Properties and reactivity of myoglobin reconstituted with chemically modified protohemin complexes.

The synthetic complexes protohemin-6(7)-L-arginyl-L-alanine (HM-RA) and protohemin-6(7)-L-histidine methyl ester (HM-H) were prepared by condensation of suitably protected Arg-Ala or His residues with protohemin IX. HM-RA and HM-H were used for reconstitution of apomyoglobin from horse heart, yielding the Mb-RA and Mb-H derivatives, respectively, of the protein. The spectral, binding and catalytic properties of Mb-RA and Mb-H are significantly different from those of Mb. As shown by MM and MD calculations, these differences are determined by some local structural changes around the heme which are generated by increased mobility of a key peptide segment (Phe43-Lys47), containing the residue (Lys45) that in native Mb interacts with one of the porphyrin carboxylate groups.

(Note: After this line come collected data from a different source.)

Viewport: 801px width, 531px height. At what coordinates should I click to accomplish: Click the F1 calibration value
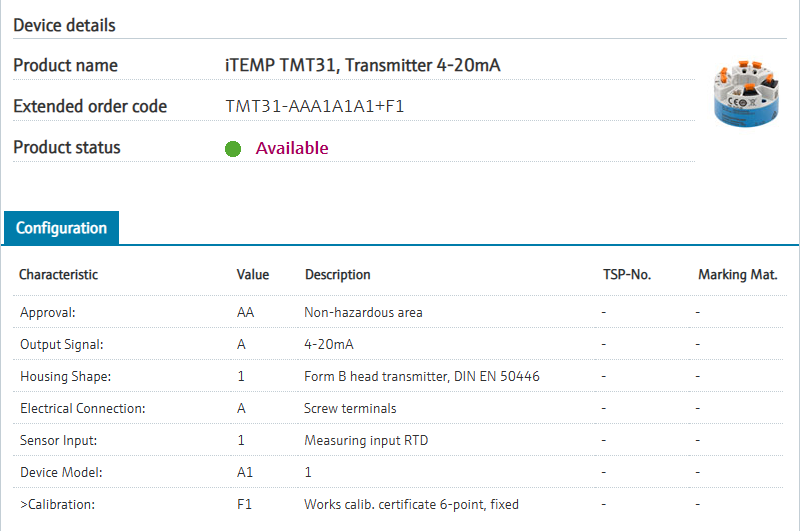(244, 504)
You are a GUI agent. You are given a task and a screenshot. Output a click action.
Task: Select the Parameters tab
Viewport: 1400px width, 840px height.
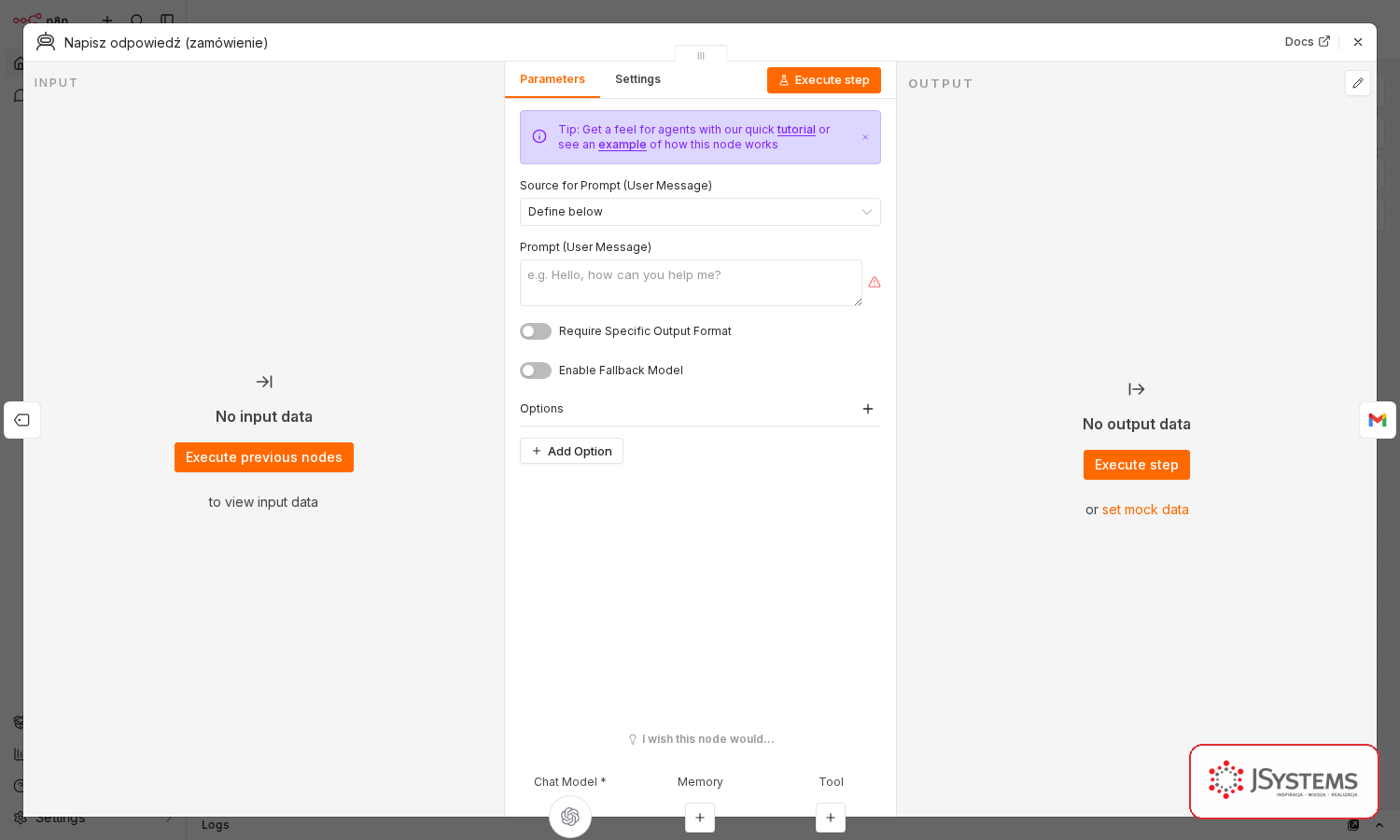pos(553,79)
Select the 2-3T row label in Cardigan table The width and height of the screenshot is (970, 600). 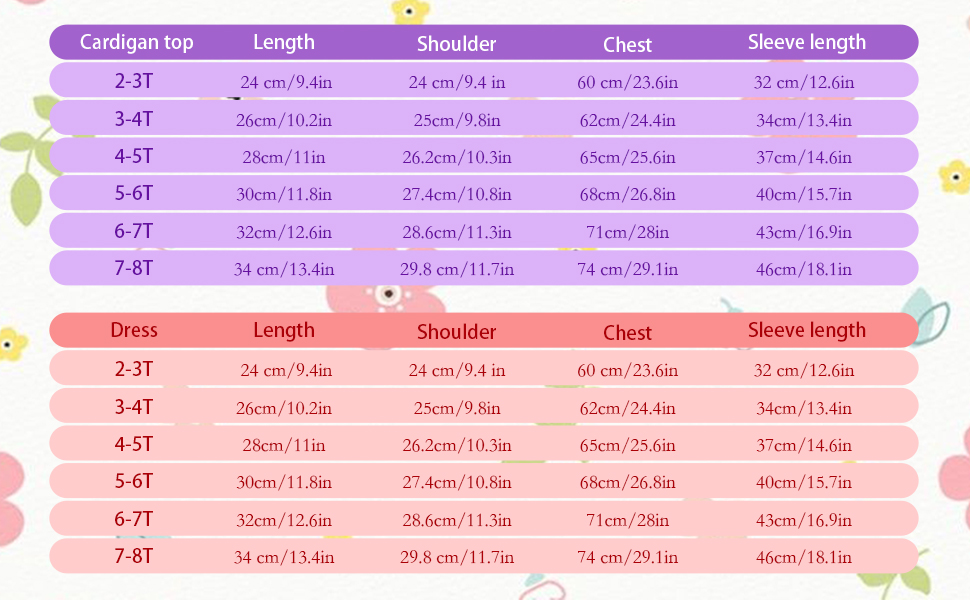(x=134, y=81)
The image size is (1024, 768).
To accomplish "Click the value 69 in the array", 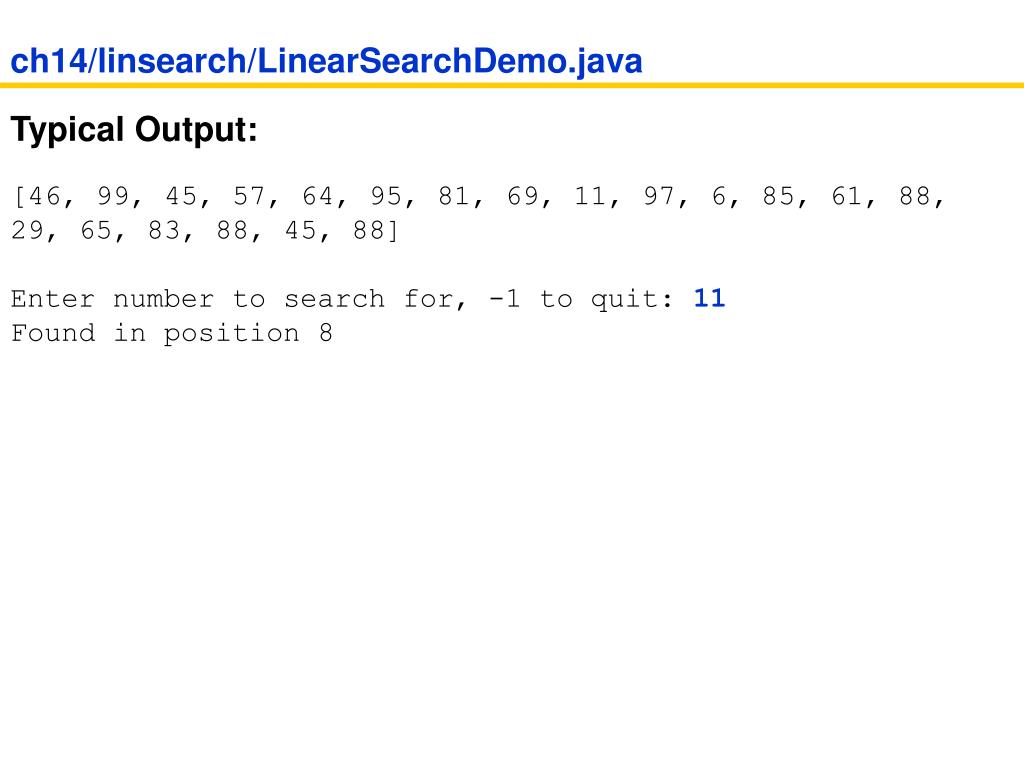I will coord(522,196).
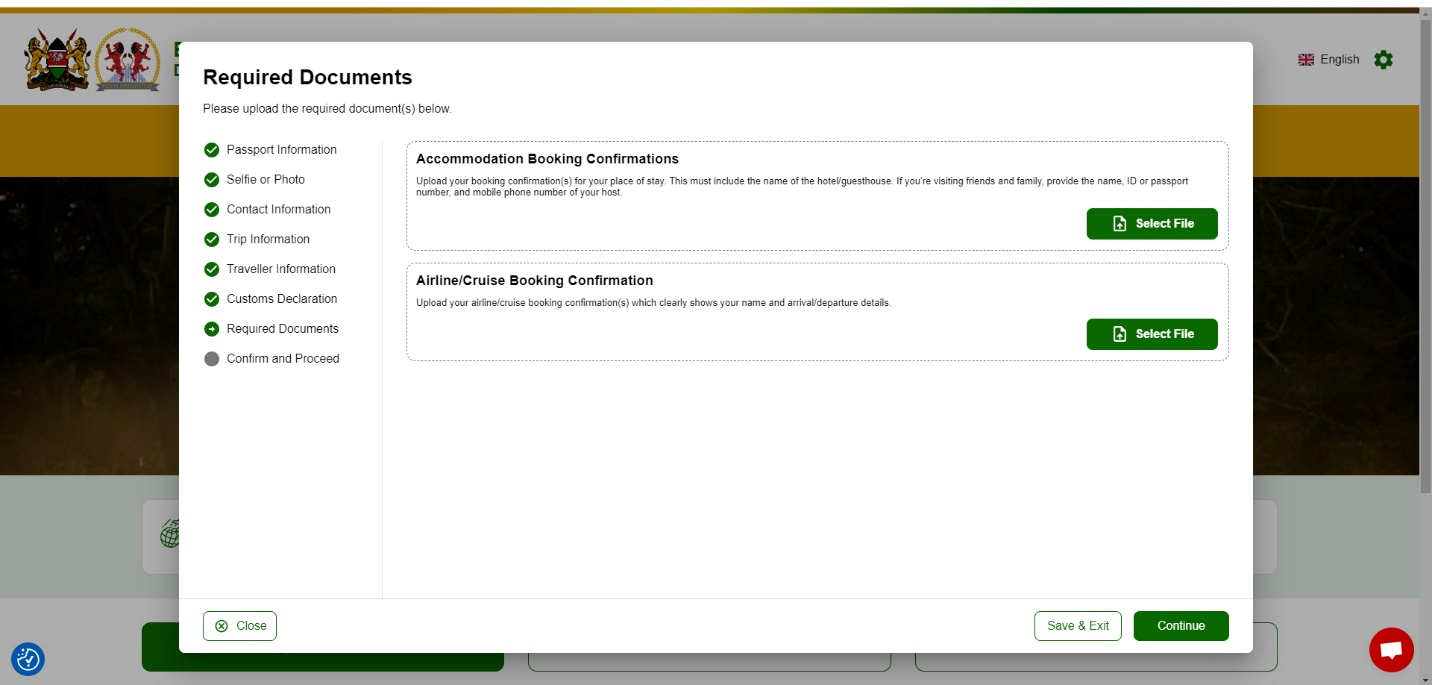Click the checkmark icon beside Selfie or Photo
Image resolution: width=1432 pixels, height=685 pixels.
click(x=211, y=180)
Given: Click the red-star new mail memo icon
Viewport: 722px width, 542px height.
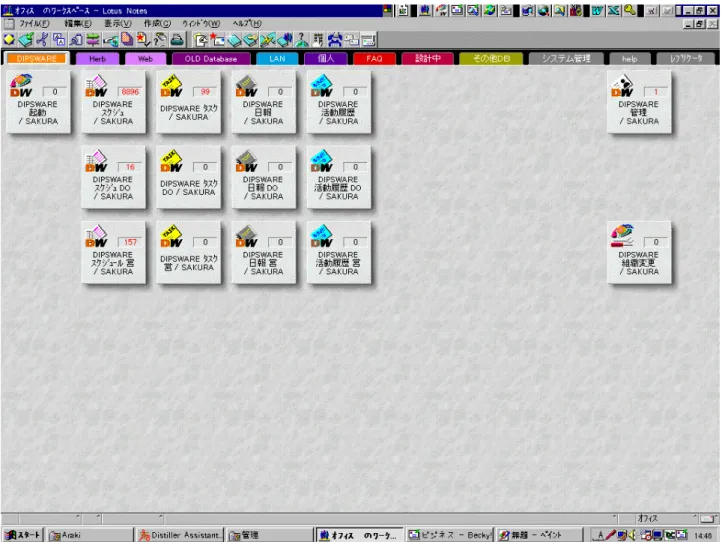Looking at the screenshot, I should coord(216,40).
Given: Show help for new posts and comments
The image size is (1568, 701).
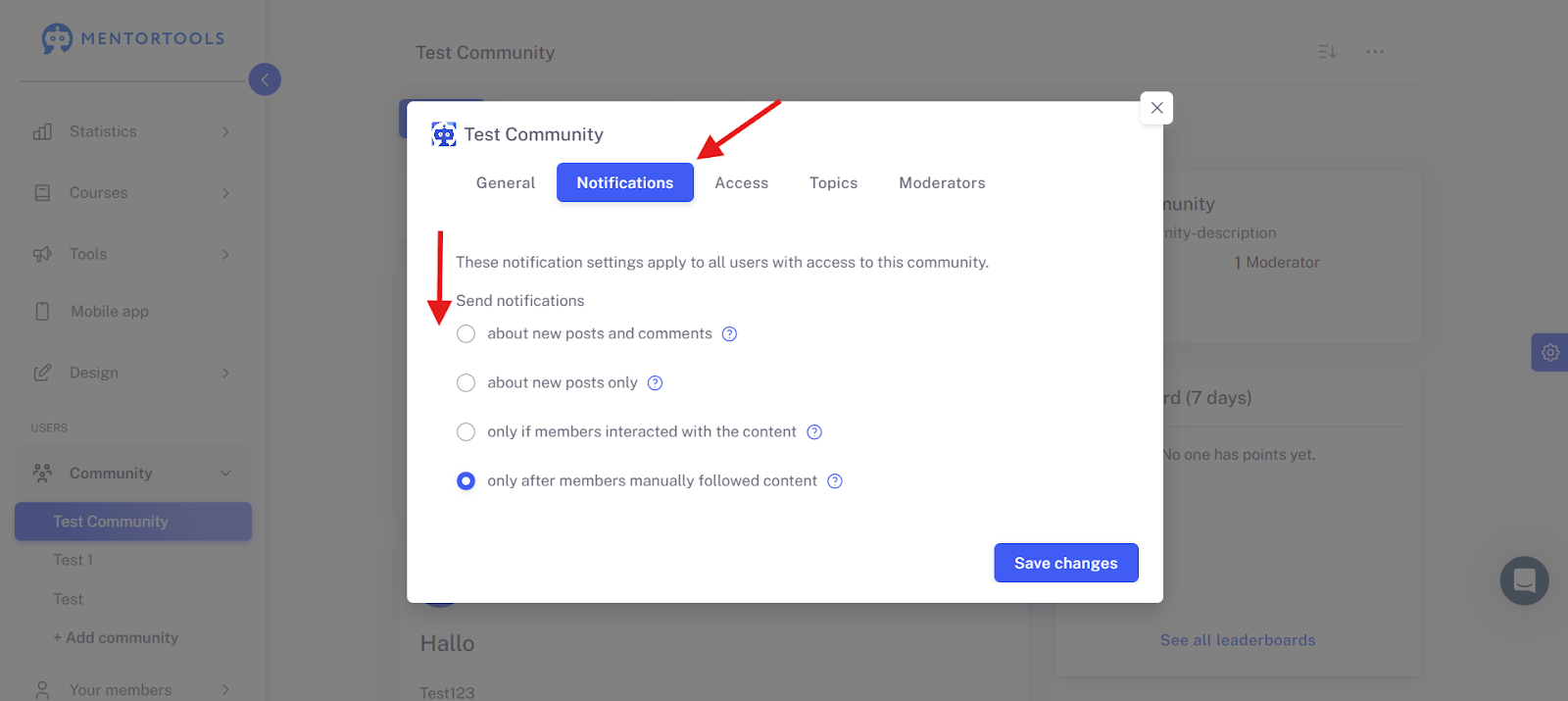Looking at the screenshot, I should click(729, 334).

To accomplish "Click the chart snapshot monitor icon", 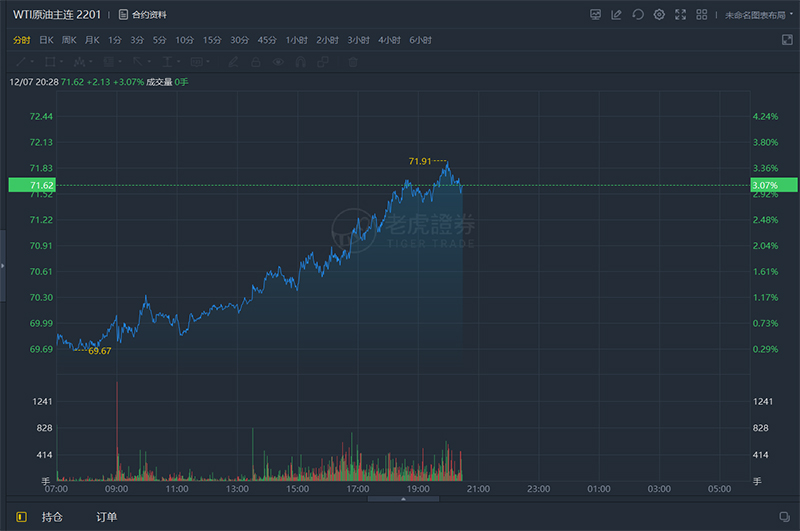I will tap(595, 15).
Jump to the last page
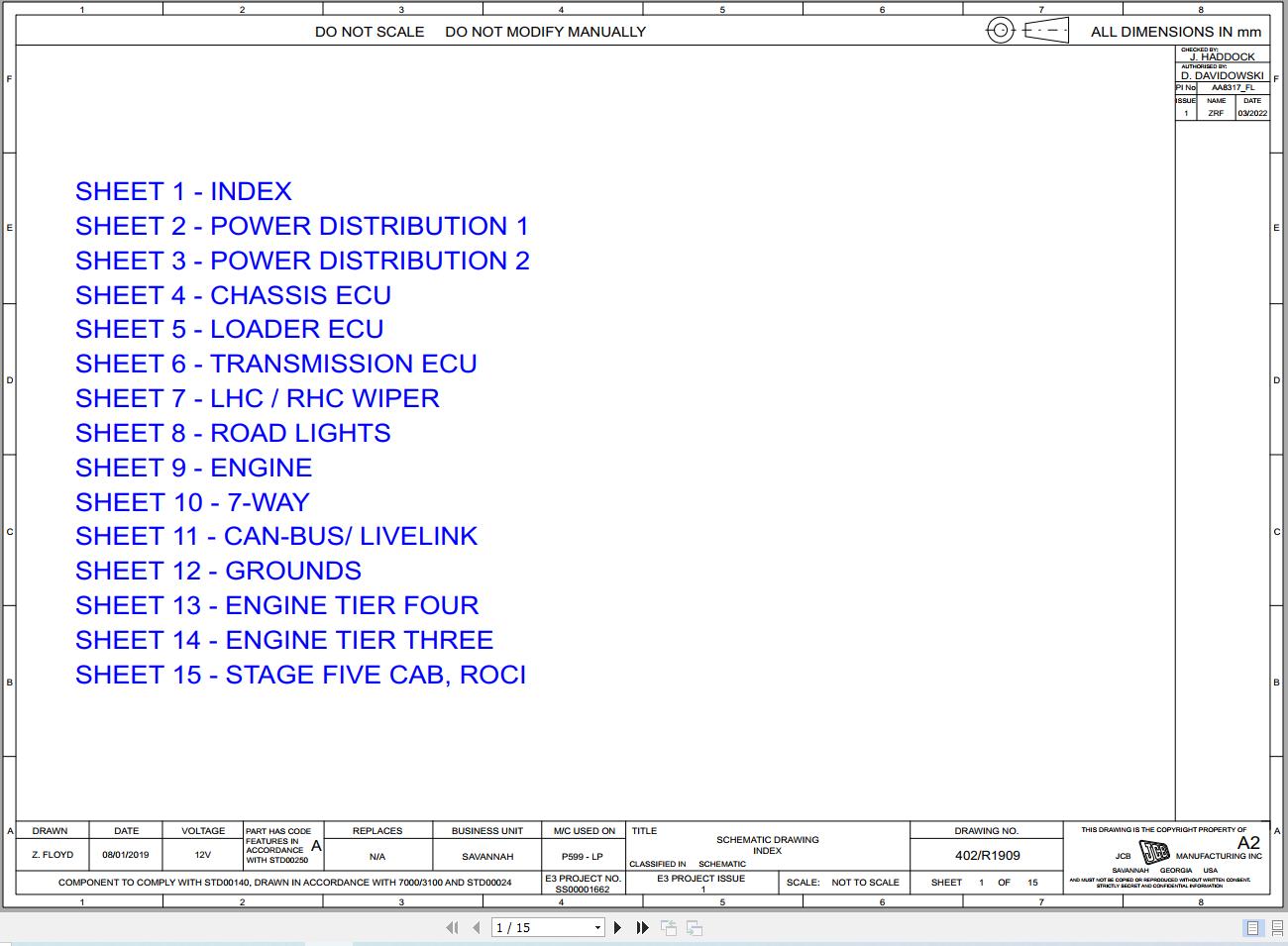Image resolution: width=1288 pixels, height=946 pixels. [x=642, y=927]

In the reconstituted Mbs this carboxylate group is bound to the Arg-Ala or His residue and is no longer available for electrostatic interaction with Lys45. The mobility of the peptide segment near the active site allows the distal histidine to come to a closer contact with the heme, and in fact Mb-RA and Mb-H exist as an equilibrium between a high-spin form and a major low-spin, six-coordinated form containing a bis-imidazole ligated heme. The two forms are clearly distinguishable in the NMR spectra, that also show that each of them consists of a mixture of the two most stable isomers resulting from cofactor reconstitution, as also anticipated by MM and MD calculations. Exogenous ligands such as cyanide, azide, or hydrogen peroxide can displace the bound distal histidine, but their affinity is reduced. On the other hand, mobilization of the peptide chain around the heme in the reconstituted Mbs increases the accessibility of large donor molecules at the heme periphery, with respect to native Mb, where a rigid backbone limits access to the distal pocket. The increased active site accessibility of Mb-RA and Mb-H facilitates the binding and electron transfer of phenolic substrates in peroxidase-type oxidations catalyzed by the reconstituted proteins in the presence of hydrogen peroxide.